Data Engineering Project / Youtube Data Analysis

List of Contents:

Description of the Problem
Objective
Technologies
Data Architecture
Data Description
1. CSV Files
2. JSON Files
AWS Set up
1. Sign up the account
2. Connect the AWS CLI
AWS S3 (Raw File Bucket)
AWS Glue
AWS Athena
AWS Lambda

1. Description of the Problem:

Today, analysts use historical data from platforms like YouTube to build predictive models for better user engagement and smarter decision-making. But these models face challenges due to the changing nature of online video consumption, which can be influenced by trends, world events, and audience preferences.

Moreover, when dealing with global data, complexities arise due to cultural and regional variations in content consumption. Hence, it's important to combine data analysis with current context and trends to drive better business decisions.

2. Objective:

Historical YouTube data is a rich resource for content creators, marketers, and analysts, helping them understand audience habits, predict content demand, and formulate content strategies.

These datasets can also optimize content recommendations and planning, and guide strategic decisions for platforms like YouTube. Plus, they provide academic and research opportunities, allowing exploration of viewer behavior and the influence of video platforms on global media consumption.

A typical YouTube dataset, available as .csv files or via APIs, includes various engagement metrics but has limitations. It captures historical trends but may not predict sudden changes or account for local contexts. Therefore, it's essential to consider these limitations when using this data. Moreover, we must handle this data responsibly, ensuring user anonymity and data privacy. This project aims to analyze YouTube data using AWS and visualize the results, helping uncover patterns and insights into user behavior and content performance on YouTube.

3. Technologies:

In this project, we gonna leverage some AWS services:

AWS S3
AWS IAM
AWS Glue
AWS lambda
AWS athena

4. Data Architecture:

5. Data Description:

5.1 CSV Files:

These files contain historical video data from YouTube for different countries. They include video IDs, viewing durations, user interests, popular content, and more. The data helps understand viewer behavior and video performance trends in respective regions.

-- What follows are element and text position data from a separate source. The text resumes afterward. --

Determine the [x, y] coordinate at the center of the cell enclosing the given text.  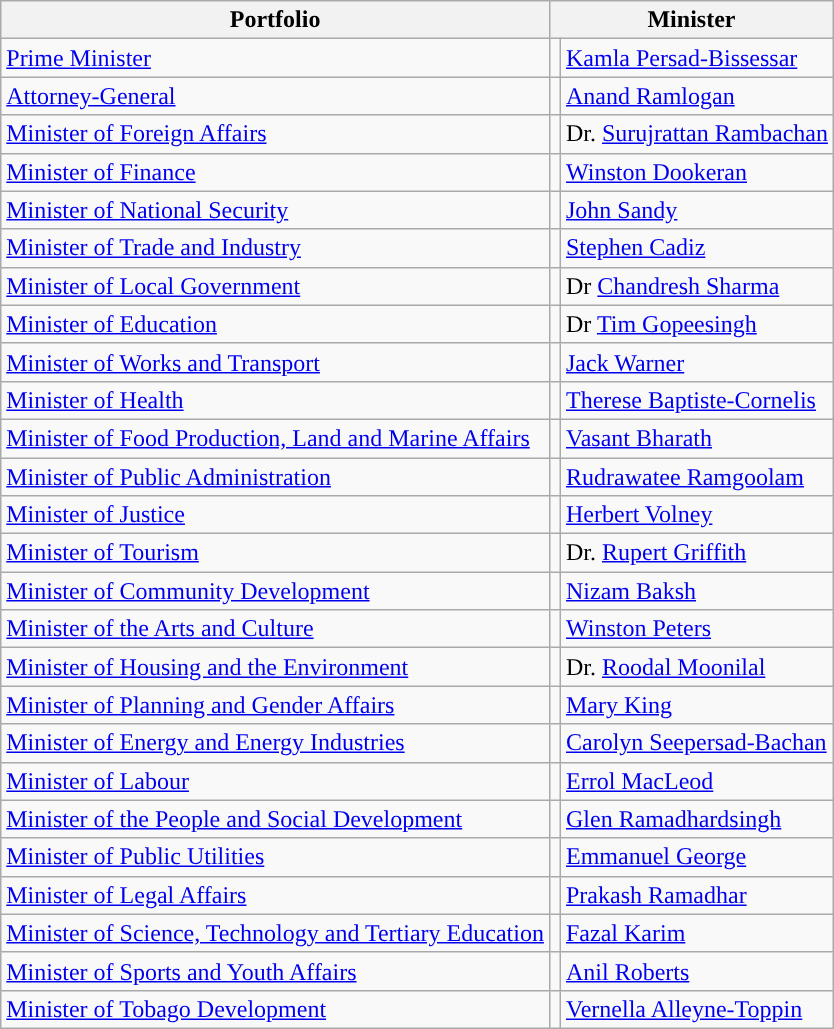
Minister of Science, Technology and Tertiary Education [276, 933]
Winston Dookeran [696, 172]
Minister of National Security [276, 210]
Minister of Housing and the Environment [276, 667]
Rudrawatee Ramgoolam [696, 477]
Minister [691, 20]
Jack Warner [696, 362]
Prime Minister [276, 58]
Minister of Labour [276, 781]
Minister of Legal Affairs [276, 895]
Stephen Cadiz [696, 248]
Fazal Karim [696, 933]
Glen Ramadhardsingh [696, 819]
Minister of Trade and Industry [276, 248]
Minister of Community Development [276, 591]
Dr Tim Gopeesingh [696, 324]
Anil Roberts [696, 971]
Minister of Local Government [276, 286]
Dr Chandresh Sharma [696, 286]
Minister of Works and Transport [276, 362]
Minister of Foreign Affairs [276, 134]
Minister of Energy and Energy Industries [276, 743]
Portfolio [276, 20]
Therese Baptiste-Cornelis [696, 400]
Minister of Finance [276, 172]
Minister of the People and Social Development [276, 819]
Kamla Persad-Bissessar [696, 58]
Nizam Baksh [696, 591]
Mary King [696, 705]
John Sandy [696, 210]
Minister of Planning and Gender Affairs [276, 705]
Winston Peters [696, 629]
Dr. Rupert Griffith [696, 553]
Minister of Justice [276, 515]
Minister of Health [276, 400]
Minister of Public Utilities [276, 857]
Minister of Sports and Youth Affairs [276, 971]
Carolyn Seepersad-Bachan [696, 743]
Minister of Education [276, 324]
Errol MacLeod [696, 781]
Herbert Volney [696, 515]
Dr. Roodal Moonilal [696, 667]
Prakash Ramadhar [696, 895]
Vasant Bharath [696, 438]
Dr. Surujrattan Rambachan [696, 134]
Minister of Tobago Development [276, 1009]
Emmanuel George [696, 857]
Minister of Food Production, Land and Marine Affairs [276, 438]
Attorney-General [276, 96]
Vernella Alleyne-Toppin [696, 1009]
Anand Ramlogan [696, 96]
Minister of the Arts and Culture [276, 629]
Minister of Tourism [276, 553]
Minister of Public Administration [276, 477]
Search for the cell housing the specified text and yield its (x, y) center coordinate. 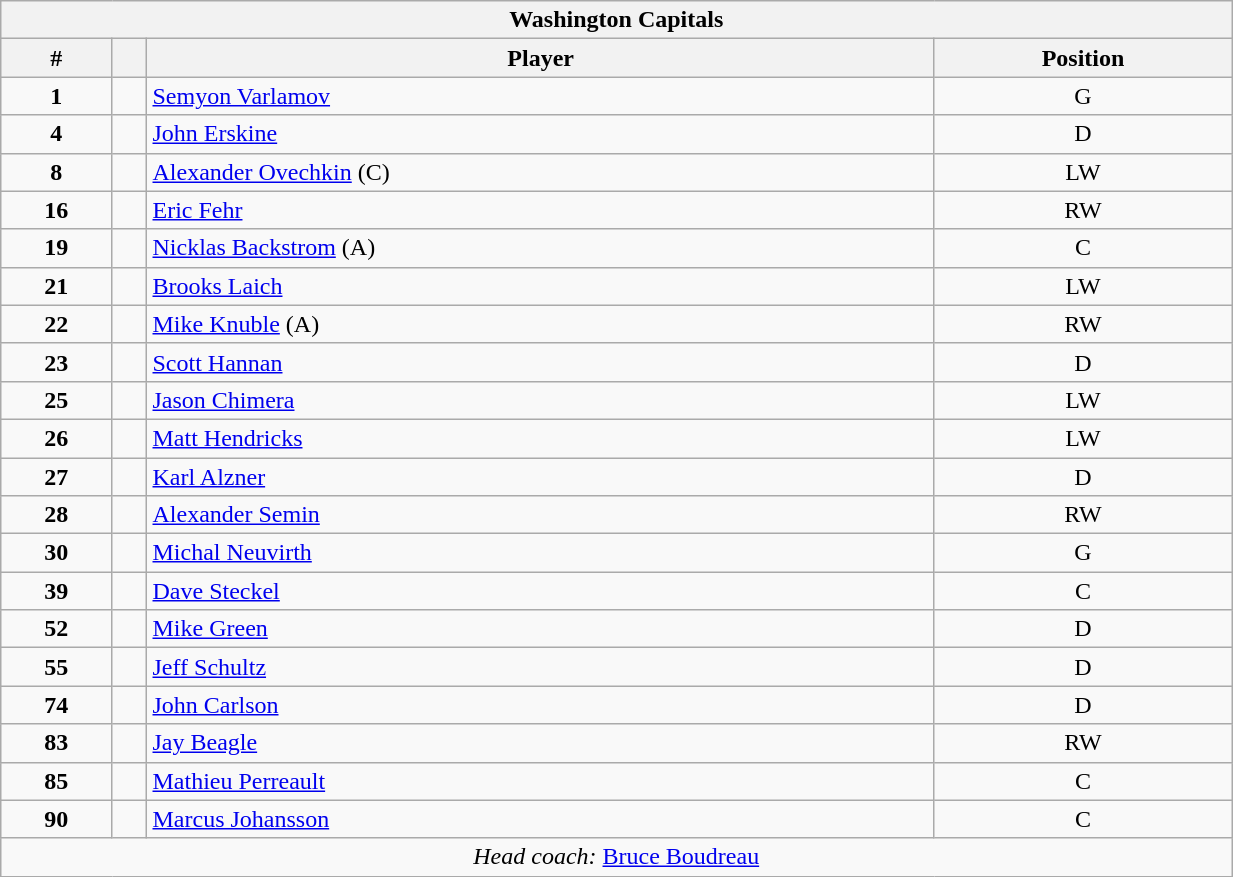
Mathieu Perreault (540, 781)
Dave Steckel (540, 591)
19 (56, 248)
Semyon Varlamov (540, 96)
Matt Hendricks (540, 438)
Brooks Laich (540, 286)
55 (56, 667)
Mike Knuble (A) (540, 324)
Alexander Semin (540, 515)
Eric Fehr (540, 210)
Nicklas Backstrom (A) (540, 248)
23 (56, 362)
# (56, 58)
16 (56, 210)
8 (56, 172)
25 (56, 400)
Player (540, 58)
26 (56, 438)
30 (56, 553)
Jason Chimera (540, 400)
Mike Green (540, 629)
21 (56, 286)
39 (56, 591)
85 (56, 781)
27 (56, 477)
1 (56, 96)
Jay Beagle (540, 743)
Marcus Johansson (540, 819)
John Erskine (540, 134)
74 (56, 705)
Head coach: Bruce Boudreau (616, 857)
Michal Neuvirth (540, 553)
22 (56, 324)
83 (56, 743)
28 (56, 515)
4 (56, 134)
Scott Hannan (540, 362)
John Carlson (540, 705)
90 (56, 819)
Washington Capitals (616, 20)
Karl Alzner (540, 477)
Alexander Ovechkin (C) (540, 172)
52 (56, 629)
Jeff Schultz (540, 667)
Position (1082, 58)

CAvideos.csv: Data for Canada
DEvideos.csv: Data for Germany
FRvideos.csv: Data for France
GBvideos.csv: Data for the United Kingdom
INvideos.csv: Data for India
JPvideos.csv: Data for Japan
KRvideos.csv: Data for South Korea
MXvideos.csv: Data for Mexico
RUvideos.csv: Data for Russia
USvideos.csv: Data for the United States

5.2 JSON Files:

These files map the category IDs to their corresponding categories for videos from different countries, assisting in understanding popular content categories in respective regions.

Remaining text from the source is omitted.